**Exercise requirements**
Your reply should be the full listing, copied exactly.

--- --- ---

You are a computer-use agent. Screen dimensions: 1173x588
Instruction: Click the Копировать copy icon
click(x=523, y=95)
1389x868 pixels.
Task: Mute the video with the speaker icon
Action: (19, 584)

--- --- ---

**Solution to this exercise**
You are a computer-use agent. Screen dimensions: 1173x588
Instruction: Click the Копировать copy icon
click(x=523, y=95)
1389x868 pixels.
Task: Mute the video with the speaker icon
Action: (19, 584)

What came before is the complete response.